Wednesday, February 17, 2010

B-Side Dominance

It's easy to find things that were intended to be clever and great that just end up being totally stupid. But while they are rare, here and there you can also find something that was intended to be very stupid that, contrary to expectation, turned out splendid. I was put in mind of this because something or other as I was walking back from the grocery store put me into mind of one of pop music's most famous cases -- a song quite literally written never to be listened to.

In the days of vinyl, singles were generally sold in pairs -- there was an A-side single and B-side single. Because the record actually had to be physically flipped over to hear the song, one side would always be listened to more. Thus one tried to pair songs in such a way that took this into account. What is more, if you were really trying to put focus on a song, you wanted its B-side counterpart to be a throwaway song that didn't require much and that you wouldn't mind if people never listened to. So when Leka, and DeCarlo were told that the record company, Mercury Records, wanted to use all their suggested singles as A-sides, they had to scramble to find B-sides. One of the ones they chose was an old one they had done in a previous band, The Chateaus, with another person, Freshuer; but it was too short. So when Leka, DeCarlo, and Freshuer re-recorded it (they basically just threw it together, using a drum track instead of drummer), they put in the easiest and stupidest chorus they could think of, "na, na, na, na, na, na, na, na," which they used when they were composing lyrics and couldn't think of anything at the moment.

None of the three wanted to be associated with such a stupid song, so they made up a band, "Steam," on whom it could be blamed.
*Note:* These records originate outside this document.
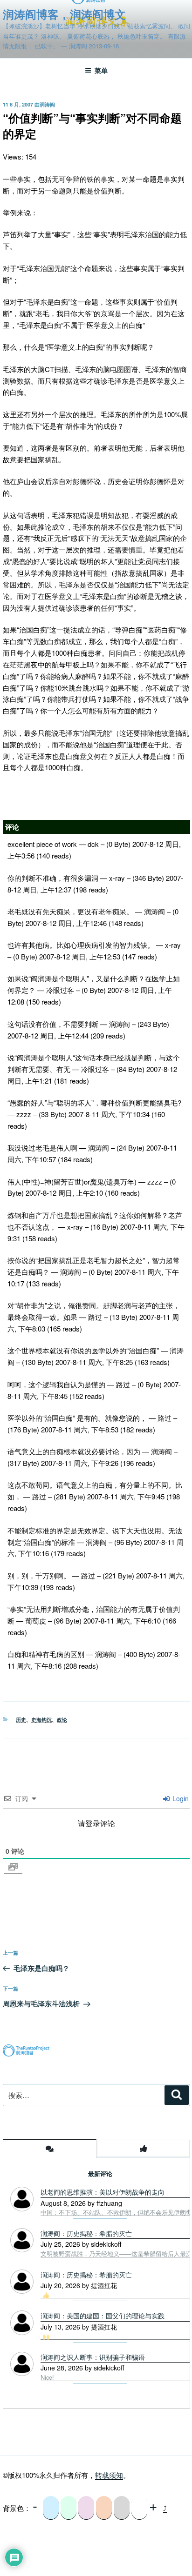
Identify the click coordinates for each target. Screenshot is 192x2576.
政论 (62, 1719)
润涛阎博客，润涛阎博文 (64, 14)
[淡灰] (122, 2508)
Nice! (47, 2377)
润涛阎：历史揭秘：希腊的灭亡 (86, 2274)
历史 (21, 1719)
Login (180, 1798)
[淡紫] (86, 2508)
Mercury Records was so horrified by the song that they decided not to release it under their Mercury label -- they passed it down to Fontana, a subsidiary, and it got put on a record as B-side trash, a song made never to be listened to.

One day a radio DJ in Georgia turned the promo record over, however. People who heard it began to call in to request it; it became one of that radio station's most commonly requested songs. Other radio stations began to play it, and soon it was heard all over the South. Wind got back to Mercury Records; they were startled, but being record company executives in 1969 they were not stupid. They did what record companies do with songs they think are going to make them money: they bought up enough copies to guarantee them a place on the Billboard magazine lists. Radio stations that watched Billboard listings began to play it. And it became one of the best-selling songs of 1969. It started being used as change-over music in baseball; in the late 70s, the fans started singing along, and they have been singing along ever since. From baseball it spread to other sports.

It was far from high art. So far, in fact, that nobody bothers to judge it by the standards of high art -- they just judge it by how catchy and fun it is.

There are bound to be examples of similar things elsewhere -- things designed to be just plain stupid, not even for comic effect, that turned out to be just plain fun instead. But they're rare enough I can't think of any; can you?